I also think it's a mistake to equate all Democrats with liberals and all Republicans (as David All did in a recent post when he used the terms interchangeably) with conservatives. I know several Republicans who have quit the party because they feel it's gone too far to the right, and more than a few Democrats who are about to do the same--and for the same reason.

Arianna Huffington was a Republican for years. I was a registered Libertarian. Now we're both Democrats. I can't speak for Arianna, but I don't think the extreme polarization we're seeing in politics is good for our country.

Regarding the Fox non-debate

For what it's worth, I didn't agree with the Democratic boycott of the Fox debate. Democratic candidates and spokespeople still go on Fox all the time, and the way to combat bad speech is with more good speech, not less.

As for Marc Cooper, I think he's going to be pretty even-handed in his coverage of both sides. He's an independent thinker, not a "pundit on the left" who puts "ideology above partisanship."

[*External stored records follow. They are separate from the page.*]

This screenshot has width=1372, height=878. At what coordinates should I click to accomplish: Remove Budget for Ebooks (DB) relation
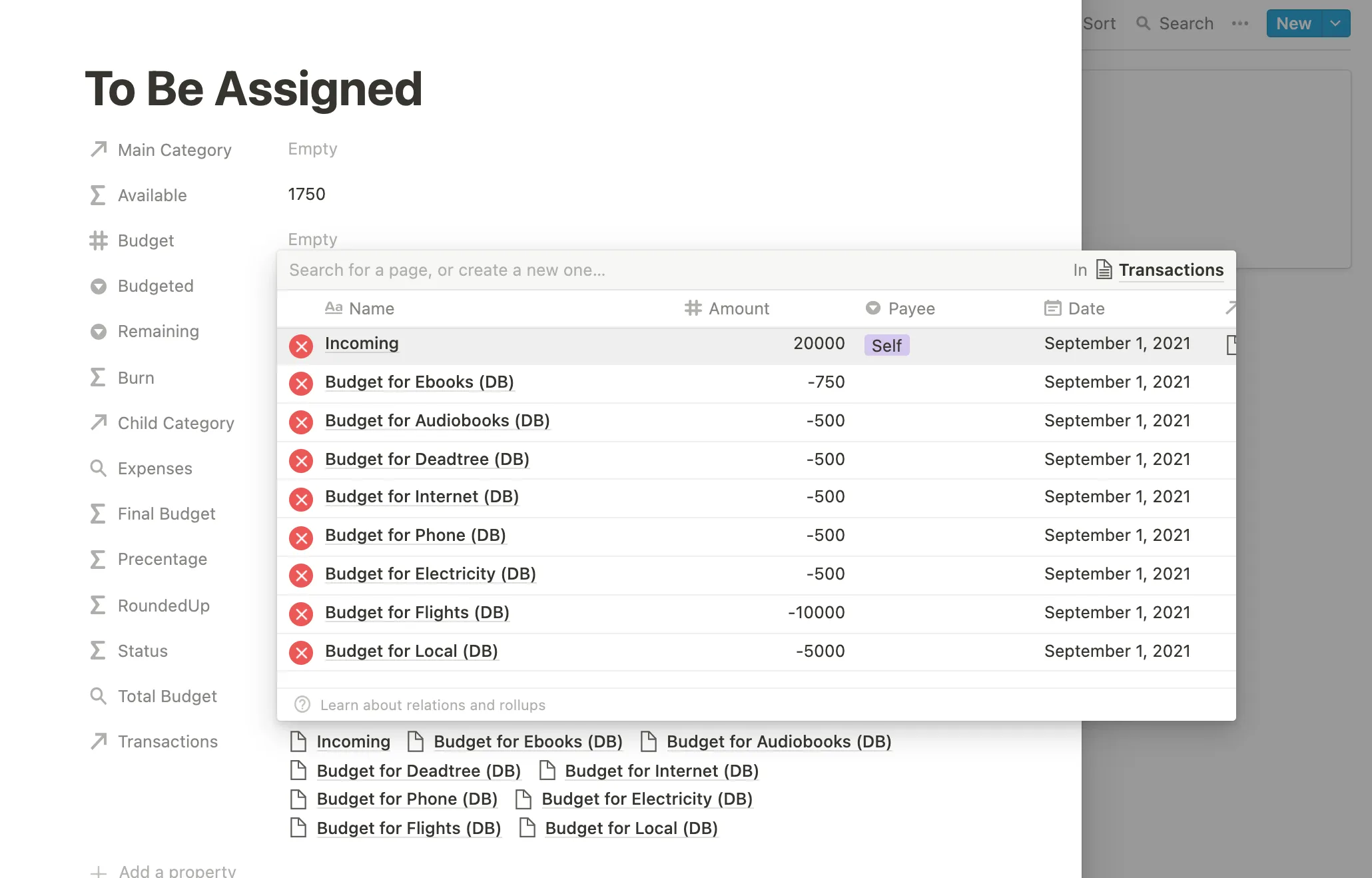point(301,384)

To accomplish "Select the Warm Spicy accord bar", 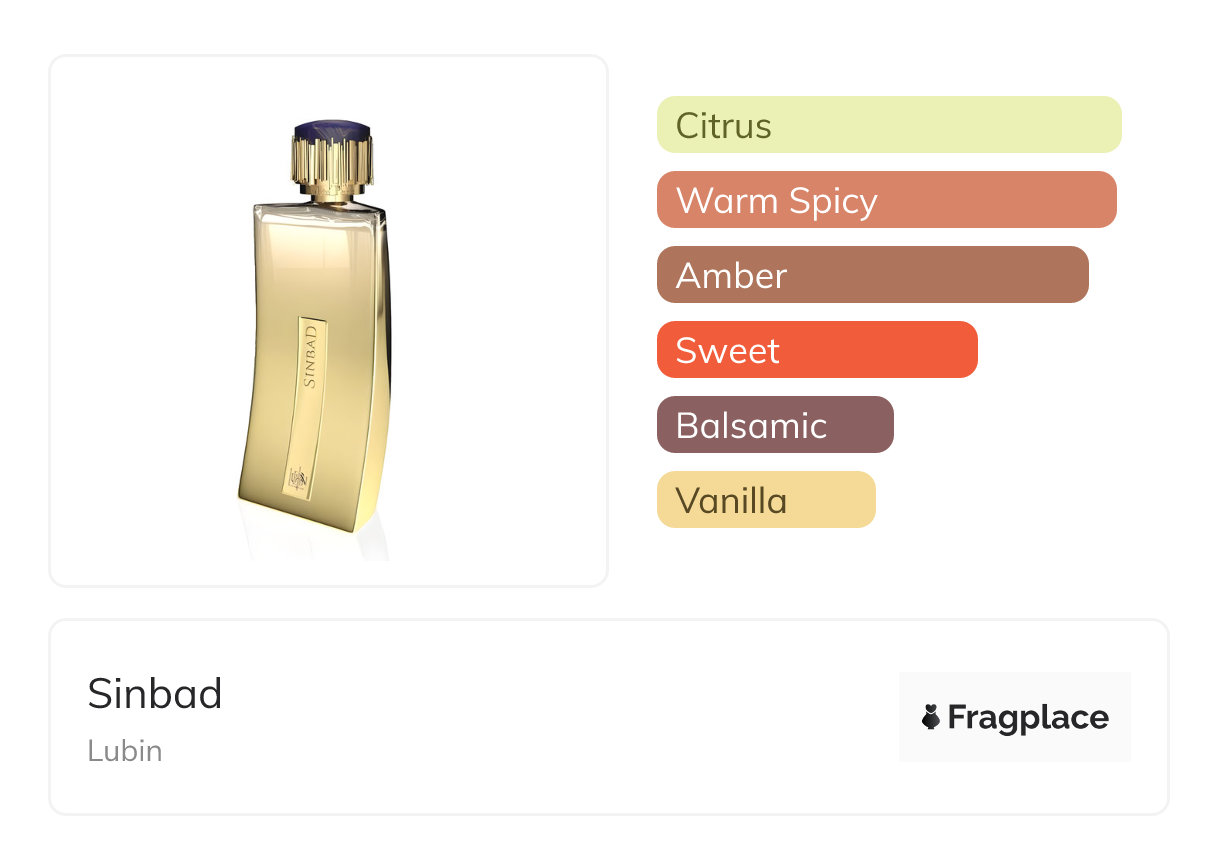I will (x=886, y=200).
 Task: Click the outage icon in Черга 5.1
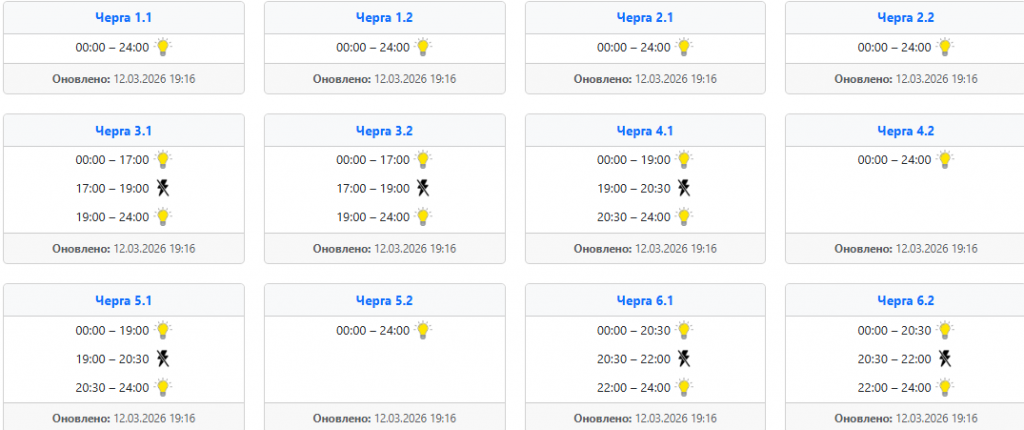click(x=163, y=359)
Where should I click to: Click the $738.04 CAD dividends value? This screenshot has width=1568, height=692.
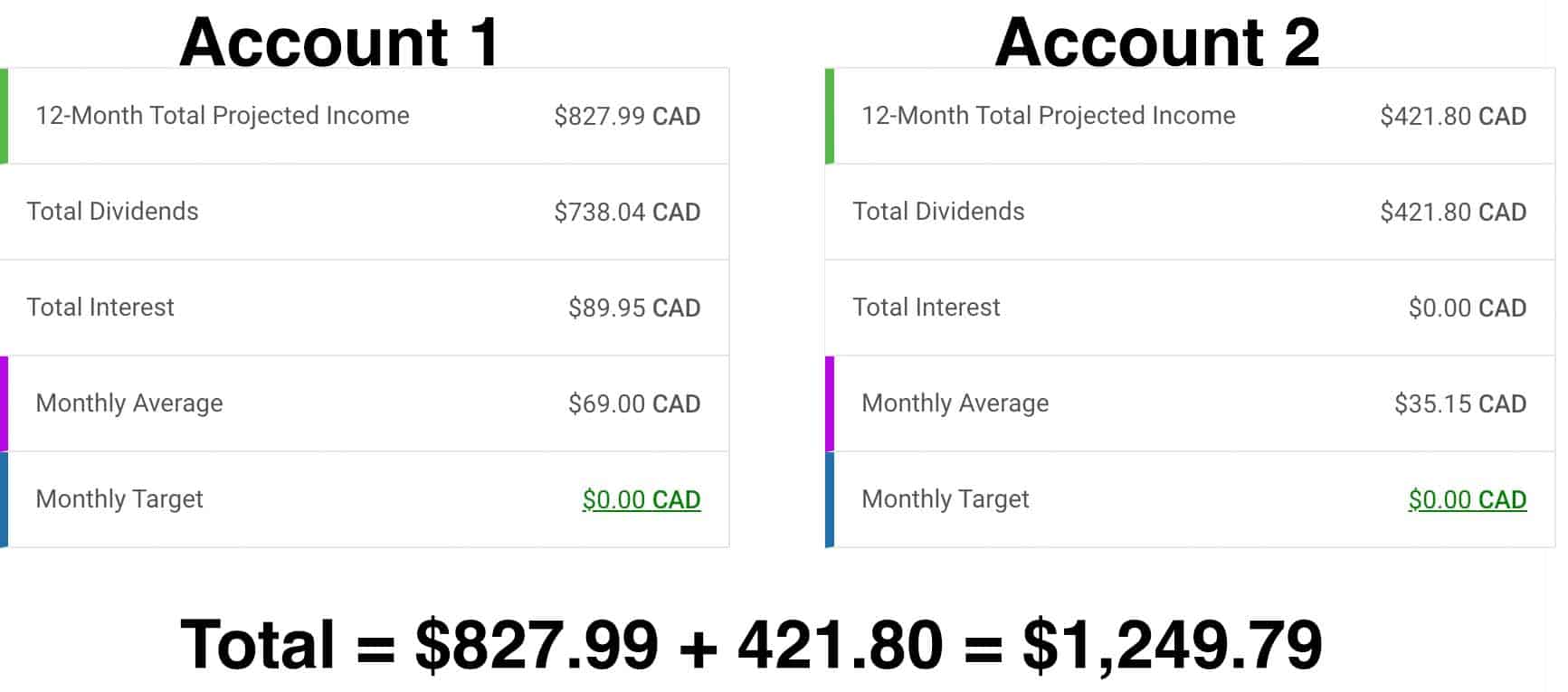coord(627,213)
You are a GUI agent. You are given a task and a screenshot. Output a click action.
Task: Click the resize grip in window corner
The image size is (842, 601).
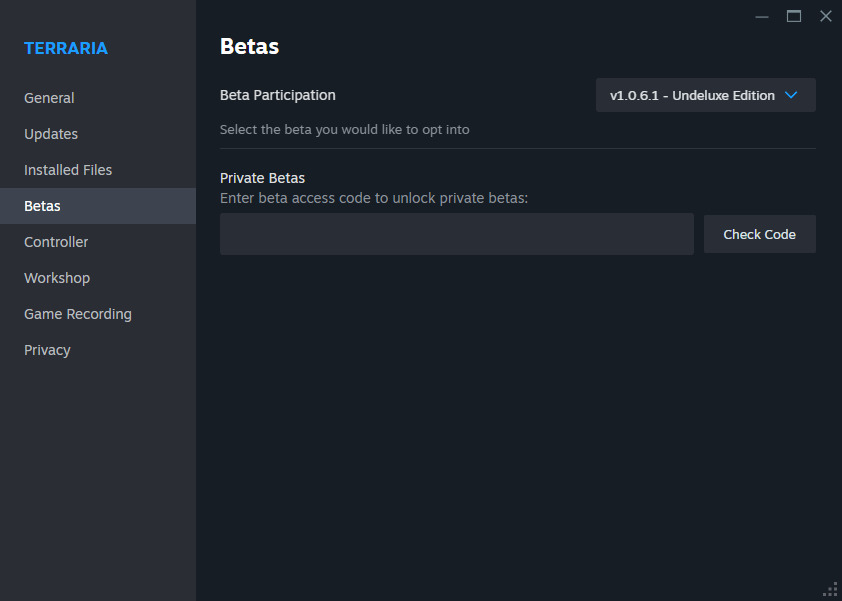click(830, 589)
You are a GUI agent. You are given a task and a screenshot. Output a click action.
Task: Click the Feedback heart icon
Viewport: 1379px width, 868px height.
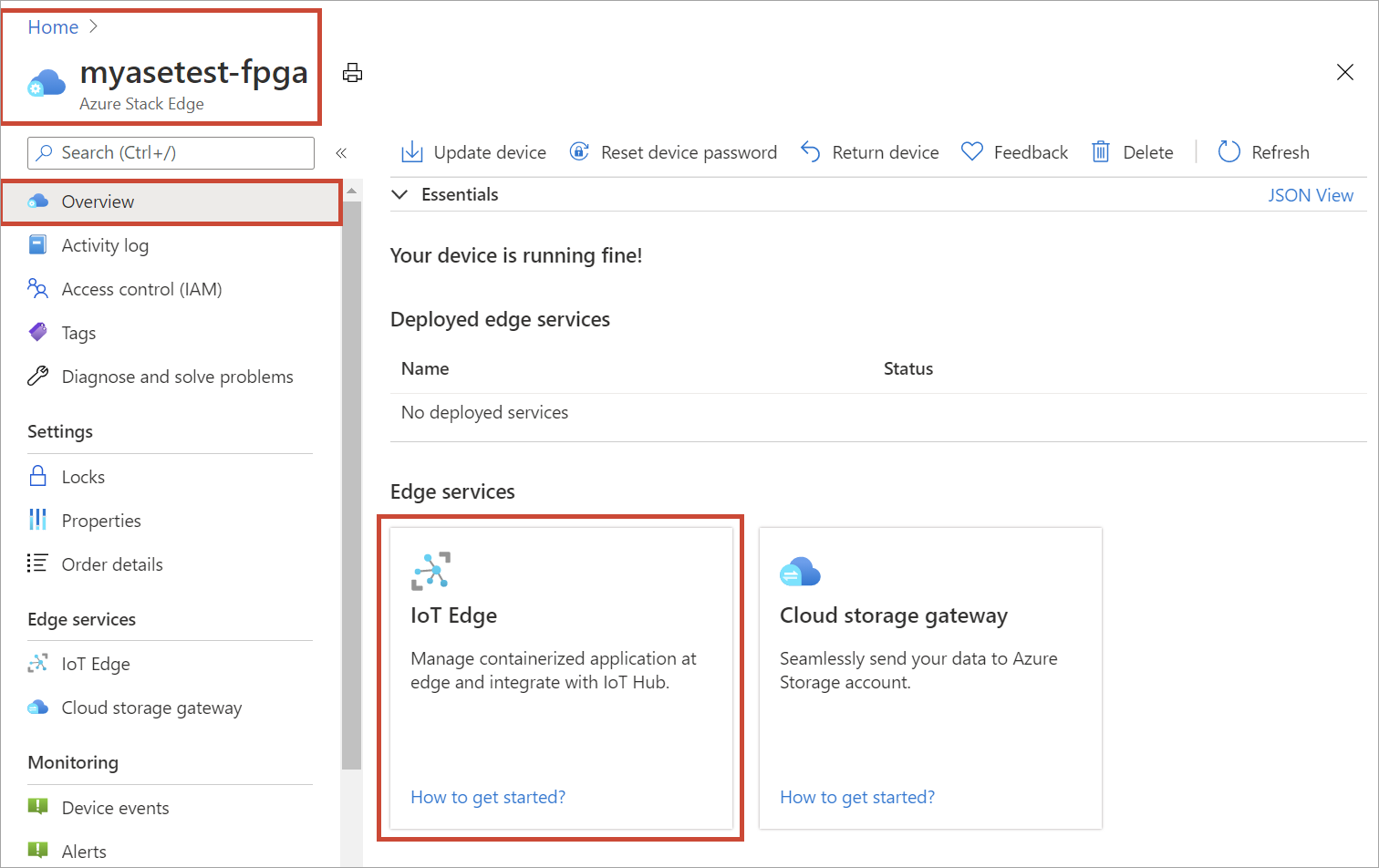pos(972,151)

To be sure, as Patrick points out with his snapshot of what stories Off the Bus is headlining at the moment, it doesn't look all that even-handed. But I don't think they have to strive for some kind of objective, mythical balance in their coverage. I thought we all finally agreed to admit that everyone brings their biases to their writing and the solution is to be open and trust readers to be intelligent enough to factor that in.

Coverage by Democrats for Democrats

But I don't think they have to strive for some kind of objective, mythical balance in their coverage. I thought we all finally agreed to admit that everyone brings their biases to their writing and the solution is to be open and trust readers to be intelligent enough to factor that in.

Here, here. I'm there when it comes to being transparent about biases.

But here's the thing. It would be one thing if liberal OffTheBus correspondents went to Republican events and trashed them. I could deal with that. But they aren't even trying to go off the beaten path. It's coverage for the Democratic cocoon.

OffTheBus supporters like Jay Rosen, you and others have presented it as a bi-partisan or multi-partisan (but not non-partisan) solution to campaign coverage. When we raised this issue the first time, they said we shouldn't worry because it's an open platform. Well, the actual work product so far vindicates those concerns. I don't think that Zack et al. have purposely shut out conservatives, but the presence of three liberals and zero conservatives at the helm (not to mention Arianna's sponsorship) sends a pretty clear signal to would-be conservative contributors.